Wie du in stressigen Momenten, den Kontakt zu dir nicht verlierst

Wir alle kennen sie - Momente in denen uns einfach alles überkommt. Im Normalfall bleibt es auch nicht bei einem einzigen Augenblick, sondern der Stress zieht sich oft durch Tage, über Wochen, bis hin zu Monaten. Wir laufen am Limit, übergehen unsere Grenzen und hoffen innerlich, dass er endlich kommt, der Tag an dem alles ein wenig leichter wird.


Unser Körper trägt uns auch an diesen Tagen durchs Leben. Er ist selbst dann für uns da, wenn uns alle zu viel wird. Doch genau in dieser Zeit bestrafen wir uns (auch unbewusst) oft mit schlechter Ernährung, wenig Schlaf und fehlender Motivation. Was mir super gut hilft, ist mich immer wieder auf mich selbst zu zentrieren. Mich mit mir zu verbinden und ganz viel Spürbewusstsein für meinen Körper zu entwickeln. Wie ich das mache, zeige ich dir heute


1. Egal wie viel Stress wir haben, es ist unglaublich wichtig zu trinken. Wenn du schon weißt, dass die Flüssigkeitsaufnahme tagsüber ziemlich leiden wird, kannst du gezielt vorbeugen, in dem du zum Zähneputzen schon zwei Gläser Wasser trinkst und am besten nochmal bevor du ins Bett gehst. Ich habe auch immer wieder einen Timer in meinem Handy, der mich daran erinnert.
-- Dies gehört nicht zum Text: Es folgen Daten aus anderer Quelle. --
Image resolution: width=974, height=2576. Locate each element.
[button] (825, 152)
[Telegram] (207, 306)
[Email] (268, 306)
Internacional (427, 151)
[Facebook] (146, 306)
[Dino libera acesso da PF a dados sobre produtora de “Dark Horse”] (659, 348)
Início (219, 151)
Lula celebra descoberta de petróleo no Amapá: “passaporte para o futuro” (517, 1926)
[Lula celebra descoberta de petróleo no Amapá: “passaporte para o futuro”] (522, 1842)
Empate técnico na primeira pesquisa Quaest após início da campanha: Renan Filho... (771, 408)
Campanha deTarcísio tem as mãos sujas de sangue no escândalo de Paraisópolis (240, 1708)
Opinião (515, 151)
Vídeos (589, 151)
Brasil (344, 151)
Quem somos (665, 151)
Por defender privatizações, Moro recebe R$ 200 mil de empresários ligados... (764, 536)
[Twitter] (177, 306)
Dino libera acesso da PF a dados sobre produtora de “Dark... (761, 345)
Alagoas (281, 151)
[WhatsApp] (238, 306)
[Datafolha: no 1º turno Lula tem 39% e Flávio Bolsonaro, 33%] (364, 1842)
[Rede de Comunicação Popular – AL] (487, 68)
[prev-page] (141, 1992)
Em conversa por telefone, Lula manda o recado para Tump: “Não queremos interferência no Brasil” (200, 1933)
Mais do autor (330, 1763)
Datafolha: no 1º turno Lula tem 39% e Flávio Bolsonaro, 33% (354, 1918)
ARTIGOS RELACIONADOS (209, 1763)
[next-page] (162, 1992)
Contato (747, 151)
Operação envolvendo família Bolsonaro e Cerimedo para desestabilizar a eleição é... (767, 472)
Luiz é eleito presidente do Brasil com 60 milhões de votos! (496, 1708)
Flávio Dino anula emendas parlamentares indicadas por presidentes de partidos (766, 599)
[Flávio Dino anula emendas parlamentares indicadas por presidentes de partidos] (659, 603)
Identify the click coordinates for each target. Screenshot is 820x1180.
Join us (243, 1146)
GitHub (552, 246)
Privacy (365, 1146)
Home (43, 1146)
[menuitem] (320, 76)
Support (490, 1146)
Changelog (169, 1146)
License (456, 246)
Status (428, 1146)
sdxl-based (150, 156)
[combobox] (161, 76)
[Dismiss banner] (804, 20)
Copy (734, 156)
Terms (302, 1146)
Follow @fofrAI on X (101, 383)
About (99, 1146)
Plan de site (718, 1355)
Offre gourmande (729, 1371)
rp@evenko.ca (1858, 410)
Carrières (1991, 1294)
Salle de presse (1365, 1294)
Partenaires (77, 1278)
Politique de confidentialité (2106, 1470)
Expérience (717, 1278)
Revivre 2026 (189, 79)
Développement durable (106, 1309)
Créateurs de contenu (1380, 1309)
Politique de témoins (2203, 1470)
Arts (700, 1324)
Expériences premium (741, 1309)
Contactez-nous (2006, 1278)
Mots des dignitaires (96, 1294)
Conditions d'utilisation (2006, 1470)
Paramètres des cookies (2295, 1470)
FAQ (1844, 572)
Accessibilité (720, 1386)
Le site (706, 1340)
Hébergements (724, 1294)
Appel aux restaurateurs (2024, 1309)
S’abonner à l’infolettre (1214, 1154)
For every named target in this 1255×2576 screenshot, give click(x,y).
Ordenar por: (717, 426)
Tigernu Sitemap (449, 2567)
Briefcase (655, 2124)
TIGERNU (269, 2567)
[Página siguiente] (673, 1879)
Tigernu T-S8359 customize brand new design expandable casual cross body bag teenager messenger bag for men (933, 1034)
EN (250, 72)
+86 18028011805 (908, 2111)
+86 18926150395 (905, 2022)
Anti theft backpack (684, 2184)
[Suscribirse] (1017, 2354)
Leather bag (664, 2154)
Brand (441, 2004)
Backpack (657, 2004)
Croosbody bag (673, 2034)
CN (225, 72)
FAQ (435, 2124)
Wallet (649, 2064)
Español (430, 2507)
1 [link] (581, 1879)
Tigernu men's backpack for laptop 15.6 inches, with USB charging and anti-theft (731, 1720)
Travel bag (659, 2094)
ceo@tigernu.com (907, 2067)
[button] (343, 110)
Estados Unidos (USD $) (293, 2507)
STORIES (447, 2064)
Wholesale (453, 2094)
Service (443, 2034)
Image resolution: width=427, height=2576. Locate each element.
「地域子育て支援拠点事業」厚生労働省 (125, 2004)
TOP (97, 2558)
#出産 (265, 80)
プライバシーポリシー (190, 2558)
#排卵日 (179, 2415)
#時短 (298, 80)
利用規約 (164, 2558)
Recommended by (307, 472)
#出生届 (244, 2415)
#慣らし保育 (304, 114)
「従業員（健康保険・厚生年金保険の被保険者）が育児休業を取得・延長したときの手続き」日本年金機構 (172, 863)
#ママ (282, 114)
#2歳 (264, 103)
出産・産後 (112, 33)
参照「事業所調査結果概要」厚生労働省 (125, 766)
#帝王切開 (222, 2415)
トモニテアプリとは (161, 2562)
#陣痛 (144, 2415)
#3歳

2. Bewege dein Becken! Unser Becken ist nicht nur unsere Körpermitte, unser Zentrum für Sexualität und Weiblichkeit, sondern dort sitzen auch alle möglichen Emotionen. Im Alltag sind wir oft super steif und fest, deshalb ist in uns vieles nicht im Fluss. Wenn du bewusst beginnst dein Becken zu kreisen, oder zu kippen, bringst du ein bisschen Bewegung in deinen Stillstand. Und es kommt alles ein wenig mehr ins fließen.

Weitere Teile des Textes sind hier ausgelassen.